Exercise material >>
::::::
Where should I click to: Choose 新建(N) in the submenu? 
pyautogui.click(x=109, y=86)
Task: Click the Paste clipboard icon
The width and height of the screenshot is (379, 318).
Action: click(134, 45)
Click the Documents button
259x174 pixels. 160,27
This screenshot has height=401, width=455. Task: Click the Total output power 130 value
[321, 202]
::::::
What the exercise asks >>
Please reproduce the part of the entries that opens with the line containing "This screenshot has" and runs through the end of the entries, requests included, raising each coordinate in the answers by 85.

Answer to the problem >>
This screenshot has height=401, width=455. Task: Click the Total output power 130 value
[406, 287]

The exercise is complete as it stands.